(Material for locating described items)
>>>
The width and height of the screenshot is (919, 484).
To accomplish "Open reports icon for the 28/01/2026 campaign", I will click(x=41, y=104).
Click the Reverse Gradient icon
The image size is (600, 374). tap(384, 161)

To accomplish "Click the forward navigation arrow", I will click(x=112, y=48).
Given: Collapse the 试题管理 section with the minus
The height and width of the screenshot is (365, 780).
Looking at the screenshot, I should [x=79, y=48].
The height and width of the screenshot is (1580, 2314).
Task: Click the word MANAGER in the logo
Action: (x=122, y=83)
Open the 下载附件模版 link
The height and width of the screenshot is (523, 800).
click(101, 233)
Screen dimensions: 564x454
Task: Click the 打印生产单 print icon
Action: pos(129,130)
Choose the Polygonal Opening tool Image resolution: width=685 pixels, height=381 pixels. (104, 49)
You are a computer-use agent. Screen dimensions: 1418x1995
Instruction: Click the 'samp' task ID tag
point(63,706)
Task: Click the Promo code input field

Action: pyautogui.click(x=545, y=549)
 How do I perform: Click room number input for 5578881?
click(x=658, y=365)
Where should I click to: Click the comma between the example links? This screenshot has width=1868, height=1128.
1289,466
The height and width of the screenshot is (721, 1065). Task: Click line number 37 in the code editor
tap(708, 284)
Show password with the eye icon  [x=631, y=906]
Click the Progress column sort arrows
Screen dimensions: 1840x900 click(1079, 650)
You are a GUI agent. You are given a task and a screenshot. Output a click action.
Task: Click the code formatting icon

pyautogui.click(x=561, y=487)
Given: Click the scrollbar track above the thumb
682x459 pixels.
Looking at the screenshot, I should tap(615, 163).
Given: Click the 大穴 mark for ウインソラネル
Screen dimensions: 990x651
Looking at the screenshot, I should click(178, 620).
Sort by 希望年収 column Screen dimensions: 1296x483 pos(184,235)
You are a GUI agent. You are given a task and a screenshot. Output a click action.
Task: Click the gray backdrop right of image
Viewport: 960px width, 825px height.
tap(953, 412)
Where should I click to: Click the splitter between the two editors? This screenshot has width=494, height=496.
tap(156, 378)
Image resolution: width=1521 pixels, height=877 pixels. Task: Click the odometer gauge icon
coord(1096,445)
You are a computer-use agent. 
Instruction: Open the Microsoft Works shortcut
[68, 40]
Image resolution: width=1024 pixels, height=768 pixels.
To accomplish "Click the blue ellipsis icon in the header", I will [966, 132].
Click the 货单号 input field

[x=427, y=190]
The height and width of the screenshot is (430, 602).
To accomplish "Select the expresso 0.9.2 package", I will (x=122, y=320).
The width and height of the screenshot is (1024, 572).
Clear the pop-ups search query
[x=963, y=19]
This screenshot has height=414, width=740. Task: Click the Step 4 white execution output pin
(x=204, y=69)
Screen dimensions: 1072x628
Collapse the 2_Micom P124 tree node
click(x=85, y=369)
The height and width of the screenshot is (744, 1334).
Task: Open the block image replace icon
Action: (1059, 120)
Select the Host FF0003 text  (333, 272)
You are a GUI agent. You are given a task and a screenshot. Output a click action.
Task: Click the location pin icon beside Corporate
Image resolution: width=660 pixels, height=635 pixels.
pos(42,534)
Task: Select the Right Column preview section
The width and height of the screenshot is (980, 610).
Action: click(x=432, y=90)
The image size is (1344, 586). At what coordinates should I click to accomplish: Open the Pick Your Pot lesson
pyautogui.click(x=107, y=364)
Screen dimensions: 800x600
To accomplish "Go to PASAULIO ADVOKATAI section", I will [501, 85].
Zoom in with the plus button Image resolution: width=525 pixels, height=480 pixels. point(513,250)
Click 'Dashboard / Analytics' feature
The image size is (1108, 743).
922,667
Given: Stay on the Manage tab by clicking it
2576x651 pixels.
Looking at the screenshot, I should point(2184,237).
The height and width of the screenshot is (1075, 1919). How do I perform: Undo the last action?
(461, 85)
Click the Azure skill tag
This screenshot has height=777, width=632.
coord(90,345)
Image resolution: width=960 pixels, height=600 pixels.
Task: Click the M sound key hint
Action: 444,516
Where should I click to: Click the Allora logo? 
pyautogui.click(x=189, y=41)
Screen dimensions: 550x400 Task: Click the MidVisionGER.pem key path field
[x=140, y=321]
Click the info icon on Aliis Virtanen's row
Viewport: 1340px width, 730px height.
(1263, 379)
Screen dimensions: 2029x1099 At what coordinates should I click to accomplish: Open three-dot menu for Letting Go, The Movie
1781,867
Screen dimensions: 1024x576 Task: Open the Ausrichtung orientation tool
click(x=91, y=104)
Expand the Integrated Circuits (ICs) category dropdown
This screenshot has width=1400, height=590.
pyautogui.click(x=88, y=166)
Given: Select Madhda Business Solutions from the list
<<<
* What to work on:
Copy the material above word for word, from its first line through the line containing "Show password with".

* Written reply:
The width and height of the screenshot is (919, 484).
To accomplish "Open reports icon for the 28/01/2026 campaign", I will click(x=41, y=104).
Click the Reverse Gradient icon
The image size is (600, 374). tap(384, 161)

To accomplish "Click the forward navigation arrow", I will click(x=112, y=48).
Given: Collapse the 试题管理 section with the minus
The height and width of the screenshot is (365, 780).
Looking at the screenshot, I should [x=79, y=48].
The height and width of the screenshot is (1580, 2314).
Task: Click the word MANAGER in the logo
Action: (x=122, y=83)
Open the 下载附件模版 link
The height and width of the screenshot is (523, 800).
click(101, 233)
Screen dimensions: 564x454
Task: Click the 打印生产单 print icon
Action: pos(129,130)
Choose the Polygonal Opening tool Image resolution: width=685 pixels, height=381 pixels. (104, 49)
You are a computer-use agent. Screen dimensions: 1418x1995
Instruction: Click the 'samp' task ID tag
point(63,706)
Task: Click the Promo code input field

Action: pyautogui.click(x=545, y=549)
 How do I perform: Click room number input for 5578881?
click(x=658, y=365)
Where should I click to: Click the comma between the example links? This screenshot has width=1868, height=1128.
1289,466
The height and width of the screenshot is (721, 1065). Task: Click line number 37 in the code editor
tap(708, 284)
Show password with the eye icon  [x=631, y=906]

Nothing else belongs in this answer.